⟨
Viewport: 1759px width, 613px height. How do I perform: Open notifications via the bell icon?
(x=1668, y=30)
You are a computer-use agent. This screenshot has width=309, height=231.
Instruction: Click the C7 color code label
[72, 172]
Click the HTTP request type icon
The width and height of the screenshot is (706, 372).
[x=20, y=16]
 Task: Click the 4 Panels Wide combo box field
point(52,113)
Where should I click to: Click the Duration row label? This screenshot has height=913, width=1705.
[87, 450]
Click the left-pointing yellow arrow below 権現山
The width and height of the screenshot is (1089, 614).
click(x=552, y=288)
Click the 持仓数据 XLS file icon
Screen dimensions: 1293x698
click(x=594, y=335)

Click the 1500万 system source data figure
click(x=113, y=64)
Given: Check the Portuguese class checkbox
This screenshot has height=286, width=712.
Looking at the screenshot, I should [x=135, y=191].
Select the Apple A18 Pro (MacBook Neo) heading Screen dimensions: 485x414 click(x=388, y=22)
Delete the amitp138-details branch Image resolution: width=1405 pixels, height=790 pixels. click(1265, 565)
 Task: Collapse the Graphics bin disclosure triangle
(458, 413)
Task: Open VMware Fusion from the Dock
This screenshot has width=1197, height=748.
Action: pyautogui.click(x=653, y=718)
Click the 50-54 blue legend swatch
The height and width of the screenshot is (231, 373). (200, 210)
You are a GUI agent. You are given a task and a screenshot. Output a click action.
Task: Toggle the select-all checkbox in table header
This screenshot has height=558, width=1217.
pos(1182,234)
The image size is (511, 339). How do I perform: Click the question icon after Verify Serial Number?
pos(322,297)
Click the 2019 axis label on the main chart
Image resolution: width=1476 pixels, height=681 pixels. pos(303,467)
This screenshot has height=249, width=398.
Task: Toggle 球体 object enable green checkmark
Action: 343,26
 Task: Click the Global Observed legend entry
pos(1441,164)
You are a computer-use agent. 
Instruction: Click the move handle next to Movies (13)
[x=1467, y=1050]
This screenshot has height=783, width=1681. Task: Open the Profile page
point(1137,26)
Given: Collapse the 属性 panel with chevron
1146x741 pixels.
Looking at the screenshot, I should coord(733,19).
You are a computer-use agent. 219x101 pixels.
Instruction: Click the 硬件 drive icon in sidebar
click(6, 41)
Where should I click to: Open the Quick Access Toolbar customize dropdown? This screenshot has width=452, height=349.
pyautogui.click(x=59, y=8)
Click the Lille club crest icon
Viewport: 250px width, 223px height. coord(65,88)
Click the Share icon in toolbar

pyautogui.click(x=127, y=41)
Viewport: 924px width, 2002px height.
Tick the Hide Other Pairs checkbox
⟩
Aim of the exercise: Arrange these records as a numbered list, one line per item, omitting the blank lines.

Solution to this exercise:
1. Viewport: 1759px width, 613px height. How do I perform: Open notifications via the bell icon?
2. (x=1668, y=30)
3. You are a computer-use agent. This screenshot has width=309, height=231.
4. Instruction: Click the C7 color code label
5. [72, 172]
6. Click the HTTP request type icon
7. The width and height of the screenshot is (706, 372).
8. [x=20, y=16]
9.  Task: Click the 4 Panels Wide combo box field
10. point(52,113)
11. Where should I click to: Click the Duration row label? This screenshot has height=913, width=1705.
12. [87, 450]
13. Click the left-pointing yellow arrow below 権現山
14. The width and height of the screenshot is (1089, 614).
15. click(x=552, y=288)
16. Click the 持仓数据 XLS file icon
17. Screen dimensions: 1293x698
18. click(x=594, y=335)
19. Click the 1500万 system source data figure
20. click(x=113, y=64)
21. Given: Check the Portuguese class checkbox
22. This screenshot has height=286, width=712.
23. Looking at the screenshot, I should [x=135, y=191].
24. Select the Apple A18 Pro (MacBook Neo) heading Screen dimensions: 485x414 click(x=388, y=22)
25. Delete the amitp138-details branch Image resolution: width=1405 pixels, height=790 pixels. click(1265, 565)
26.  Task: Collapse the Graphics bin disclosure triangle
27. (458, 413)
28. Task: Open VMware Fusion from the Dock
29. This screenshot has width=1197, height=748.
30. Action: pyautogui.click(x=653, y=718)
31. Click the 50-54 blue legend swatch
32. The height and width of the screenshot is (231, 373). (200, 210)
33. You are a GUI agent. You are given a task and a screenshot. Output a click action.
34. Task: Toggle the select-all checkbox in table header
35. This screenshot has height=558, width=1217.
36. pos(1182,234)
37. The image size is (511, 339). How do I perform: Click the question icon after Verify Serial Number?
38. pos(322,297)
39. Click the 2019 axis label on the main chart
40. Image resolution: width=1476 pixels, height=681 pixels. pos(303,467)
41. This screenshot has height=249, width=398.
42. Task: Toggle 球体 object enable green checkmark
43. Action: 343,26
44.  Task: Click the Global Observed legend entry
45. pos(1441,164)
46. You are a computer-use agent. 
47. Instruction: Click the move handle next to Movies (13)
48. [x=1467, y=1050]
49. This screenshot has height=783, width=1681. Task: Open the Profile page
50. point(1137,26)
51. Given: Collapse the 属性 panel with chevron
52. 1146x741 pixels.
53. Looking at the screenshot, I should coord(733,19).
54. You are a computer-use agent. 219x101 pixels.
55. Instruction: Click the 硬件 drive icon in sidebar
56. click(6, 41)
57. Where should I click to: Open the Quick Access Toolbar customize dropdown? This screenshot has width=452, height=349.
58. pyautogui.click(x=59, y=8)
59. Click the Lille club crest icon
60. Viewport: 250px width, 223px height. coord(65,88)
61. Click the Share icon in toolbar
62. pyautogui.click(x=127, y=41)
63. Viewport: 924px width, 2002px height.
64. Tick the Hide Other Pairs checkbox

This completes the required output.